Balmis, por sua vez, agradeceu pela recepção calorosa.

— Vocês não precisam mais fugir — disse. — Eu trouxe a solução definitiva.

Então, apresentou os garotos portadores do fluido, os pardos de Puerto Cabello, penteados e incômodos em uniformes, que receberam uma ovação ressonante, a primeira e provavelmente a única da vida deles.

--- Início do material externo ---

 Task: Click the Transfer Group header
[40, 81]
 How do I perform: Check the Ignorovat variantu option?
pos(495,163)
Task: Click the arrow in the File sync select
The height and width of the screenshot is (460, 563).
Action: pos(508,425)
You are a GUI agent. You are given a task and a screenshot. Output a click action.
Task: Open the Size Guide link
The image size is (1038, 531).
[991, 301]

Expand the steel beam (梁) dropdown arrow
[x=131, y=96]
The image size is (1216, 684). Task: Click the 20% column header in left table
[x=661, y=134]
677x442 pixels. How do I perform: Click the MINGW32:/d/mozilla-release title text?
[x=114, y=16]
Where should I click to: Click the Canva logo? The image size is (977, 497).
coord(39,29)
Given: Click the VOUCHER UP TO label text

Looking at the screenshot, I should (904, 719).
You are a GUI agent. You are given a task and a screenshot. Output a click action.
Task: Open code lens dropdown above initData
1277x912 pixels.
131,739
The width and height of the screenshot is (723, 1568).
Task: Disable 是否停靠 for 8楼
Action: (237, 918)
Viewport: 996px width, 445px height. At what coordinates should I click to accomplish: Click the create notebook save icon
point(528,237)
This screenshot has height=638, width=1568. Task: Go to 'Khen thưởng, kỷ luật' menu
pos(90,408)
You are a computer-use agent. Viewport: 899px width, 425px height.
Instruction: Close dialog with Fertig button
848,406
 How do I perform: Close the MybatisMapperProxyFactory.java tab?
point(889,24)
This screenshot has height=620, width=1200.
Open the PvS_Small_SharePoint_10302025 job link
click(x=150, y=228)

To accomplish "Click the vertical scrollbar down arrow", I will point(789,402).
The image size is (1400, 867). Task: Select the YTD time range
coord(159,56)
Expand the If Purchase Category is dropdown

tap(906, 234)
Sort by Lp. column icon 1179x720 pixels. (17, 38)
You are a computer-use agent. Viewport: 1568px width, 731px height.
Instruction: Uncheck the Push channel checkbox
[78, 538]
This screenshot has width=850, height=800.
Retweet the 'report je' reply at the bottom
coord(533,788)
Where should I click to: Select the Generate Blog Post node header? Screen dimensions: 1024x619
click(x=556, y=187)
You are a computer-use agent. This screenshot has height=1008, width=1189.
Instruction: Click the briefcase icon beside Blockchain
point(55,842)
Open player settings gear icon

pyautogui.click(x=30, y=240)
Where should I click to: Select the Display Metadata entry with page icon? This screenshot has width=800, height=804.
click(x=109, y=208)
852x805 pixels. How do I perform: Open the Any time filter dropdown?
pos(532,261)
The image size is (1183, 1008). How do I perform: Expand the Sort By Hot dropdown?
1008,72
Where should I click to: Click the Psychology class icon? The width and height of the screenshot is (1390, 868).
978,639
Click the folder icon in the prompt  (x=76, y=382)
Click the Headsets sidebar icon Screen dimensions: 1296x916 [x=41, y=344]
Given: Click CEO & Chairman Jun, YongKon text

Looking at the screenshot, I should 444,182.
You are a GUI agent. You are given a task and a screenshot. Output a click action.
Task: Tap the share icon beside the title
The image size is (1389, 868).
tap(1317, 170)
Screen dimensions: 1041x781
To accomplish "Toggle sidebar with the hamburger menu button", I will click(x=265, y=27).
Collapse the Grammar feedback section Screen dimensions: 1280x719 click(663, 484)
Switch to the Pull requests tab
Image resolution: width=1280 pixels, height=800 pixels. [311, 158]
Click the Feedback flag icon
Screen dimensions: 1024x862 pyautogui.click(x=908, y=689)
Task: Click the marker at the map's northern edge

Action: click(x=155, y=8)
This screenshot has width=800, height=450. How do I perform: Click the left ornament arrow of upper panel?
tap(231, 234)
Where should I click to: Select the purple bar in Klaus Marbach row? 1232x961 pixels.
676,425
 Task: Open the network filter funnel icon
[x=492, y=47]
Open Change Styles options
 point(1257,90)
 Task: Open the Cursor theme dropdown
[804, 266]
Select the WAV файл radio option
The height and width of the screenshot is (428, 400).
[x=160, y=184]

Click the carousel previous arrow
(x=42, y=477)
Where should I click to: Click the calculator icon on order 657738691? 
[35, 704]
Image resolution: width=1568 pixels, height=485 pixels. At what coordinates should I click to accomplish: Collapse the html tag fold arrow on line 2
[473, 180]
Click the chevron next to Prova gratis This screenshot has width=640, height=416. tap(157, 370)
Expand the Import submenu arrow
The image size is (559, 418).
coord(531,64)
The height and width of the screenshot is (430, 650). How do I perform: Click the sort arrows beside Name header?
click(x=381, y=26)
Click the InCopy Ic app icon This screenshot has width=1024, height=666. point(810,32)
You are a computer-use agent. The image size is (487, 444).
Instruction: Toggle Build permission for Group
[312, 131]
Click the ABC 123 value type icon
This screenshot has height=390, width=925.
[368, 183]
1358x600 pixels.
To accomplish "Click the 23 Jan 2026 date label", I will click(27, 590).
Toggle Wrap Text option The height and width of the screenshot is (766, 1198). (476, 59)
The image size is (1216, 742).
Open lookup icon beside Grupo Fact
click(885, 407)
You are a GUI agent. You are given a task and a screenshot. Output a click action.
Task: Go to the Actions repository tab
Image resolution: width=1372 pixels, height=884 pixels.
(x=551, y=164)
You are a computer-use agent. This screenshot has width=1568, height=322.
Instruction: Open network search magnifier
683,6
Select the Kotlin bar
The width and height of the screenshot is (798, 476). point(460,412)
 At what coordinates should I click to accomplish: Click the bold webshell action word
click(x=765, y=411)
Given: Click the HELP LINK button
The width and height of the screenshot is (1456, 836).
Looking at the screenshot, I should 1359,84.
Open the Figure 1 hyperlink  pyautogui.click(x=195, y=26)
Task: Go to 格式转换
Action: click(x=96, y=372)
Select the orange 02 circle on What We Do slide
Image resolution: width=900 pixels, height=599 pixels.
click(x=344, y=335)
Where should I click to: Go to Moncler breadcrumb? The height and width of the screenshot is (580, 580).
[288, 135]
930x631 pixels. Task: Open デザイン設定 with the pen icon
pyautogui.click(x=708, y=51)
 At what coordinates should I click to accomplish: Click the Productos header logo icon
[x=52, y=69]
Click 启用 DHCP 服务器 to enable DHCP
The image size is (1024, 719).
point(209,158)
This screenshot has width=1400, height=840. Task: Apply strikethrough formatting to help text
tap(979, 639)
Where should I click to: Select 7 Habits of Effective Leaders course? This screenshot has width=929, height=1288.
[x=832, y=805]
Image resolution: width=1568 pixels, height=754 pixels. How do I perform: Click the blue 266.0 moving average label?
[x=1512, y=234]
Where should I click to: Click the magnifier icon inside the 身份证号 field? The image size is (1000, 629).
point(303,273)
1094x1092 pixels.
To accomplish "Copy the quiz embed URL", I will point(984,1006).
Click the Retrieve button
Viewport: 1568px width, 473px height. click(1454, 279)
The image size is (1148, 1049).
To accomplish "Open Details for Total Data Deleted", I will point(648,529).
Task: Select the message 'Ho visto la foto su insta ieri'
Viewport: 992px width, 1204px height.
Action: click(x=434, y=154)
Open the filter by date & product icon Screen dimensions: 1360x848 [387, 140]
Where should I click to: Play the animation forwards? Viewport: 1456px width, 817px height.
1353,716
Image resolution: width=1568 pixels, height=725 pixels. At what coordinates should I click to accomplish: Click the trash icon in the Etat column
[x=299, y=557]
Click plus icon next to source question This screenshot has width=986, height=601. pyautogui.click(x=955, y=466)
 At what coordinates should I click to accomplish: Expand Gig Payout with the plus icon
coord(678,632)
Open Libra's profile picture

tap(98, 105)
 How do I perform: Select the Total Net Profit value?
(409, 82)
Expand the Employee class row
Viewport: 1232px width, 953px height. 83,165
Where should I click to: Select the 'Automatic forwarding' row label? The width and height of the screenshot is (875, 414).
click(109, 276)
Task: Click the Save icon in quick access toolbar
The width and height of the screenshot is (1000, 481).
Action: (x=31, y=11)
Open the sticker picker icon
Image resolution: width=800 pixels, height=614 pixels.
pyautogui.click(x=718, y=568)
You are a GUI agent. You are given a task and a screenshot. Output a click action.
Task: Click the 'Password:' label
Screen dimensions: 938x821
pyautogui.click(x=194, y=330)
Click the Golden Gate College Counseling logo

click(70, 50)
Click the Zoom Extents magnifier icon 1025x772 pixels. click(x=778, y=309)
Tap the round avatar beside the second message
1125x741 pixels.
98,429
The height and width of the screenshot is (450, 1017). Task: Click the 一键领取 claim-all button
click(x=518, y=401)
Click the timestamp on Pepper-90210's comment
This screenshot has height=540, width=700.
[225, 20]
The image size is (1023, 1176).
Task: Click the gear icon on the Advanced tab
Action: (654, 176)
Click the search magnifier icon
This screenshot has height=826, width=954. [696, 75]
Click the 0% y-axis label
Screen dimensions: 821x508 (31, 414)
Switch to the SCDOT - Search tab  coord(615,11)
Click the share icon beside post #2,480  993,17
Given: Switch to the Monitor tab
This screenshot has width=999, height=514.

Em seguida, Balmis anunciou a criação de uma equipe de vacinação, um órgão pioneiro de saúde pública composto pelas personalidades civis e eclesiásticas mais importantes, de maneira que sua atividade fosse mantida mesmo após sua partida. O mais urgente agora era conter a epidemia que se estendia por Maracay, Montalbán e Valência e que teria chegado a Caracas, não fosse essa visita.

No dia seguinte, 30 de março, Sexta-feira Santa, em meio a uma cerimônia religiosa cheia de pompa na catedral de Caracas, com música sacra e a presença de oficiais reais e grandes fazendeiros de cacau vestidos com trajes de gala, Balmis vacinou sessenta e quatro pessoas. Registrou-se na história o nome de Luis Blanco como sendo o da primeira criança de Caracas a receber a vacina. O governador Guevara Vasconcelos emitiu um ofício que dava total apoio à expedição, exemplo que foi seguido em outras regiões da capitania-geral da Venezuela.

O que estava acontecendo lá era o sonho dos expedicionários transformado em realidade. A vacina começou a se difundir rapidamente pelas mãos de médicos e praticantes locais, que levaram crianças recém-vacinadas para suas aldeias a fim de transportar e conservar o fluido. Assim, o procedimento chegou em 15 de abril a Maracaibo, onde o governador Fernando Millares mandou por decreto que todos os habitantes da província fossem vacinados. O poeta Andrés Bello dedicou estes versos ao diretor da expedição:

E a ti, Balmis, a ti que, abandonando

O clima pátrio chega como gênio

Tutelando de saúde e aos teus passos

Uma vital semente difundindo...

Balmis, que alguns dias antes se encontrava no abismo do desespero, suspirava de prazer. Finalmente reconheciam seus méritos. O episódio de Porto Rico não havia sido mais que um parêntese. Agora, estava confiante de que encontraria a mesma acolhida no resto do império. Tinha razões para se sentir orgulhoso. O doutor Josef Domingo Díaz, eminente cientista venezuelano sugerido por Balmis para ser secretário da primeira Junta de Vacinação Central, que serviu de modelo para outros assentamentos da América, levou o fluido da vacina a cento e sete cidades, vilas e povoados e chegou a vacinar mais de cem mil pessoas. Era um resultado melhor do que qualquer um poderia esperar. Sobretudo, era a prova — tão necessária, agora que Balmis havia perdido a confiança em si mesmo — de que suas ideias eram bem fundamentadas e de que seu plano tinha sustentação.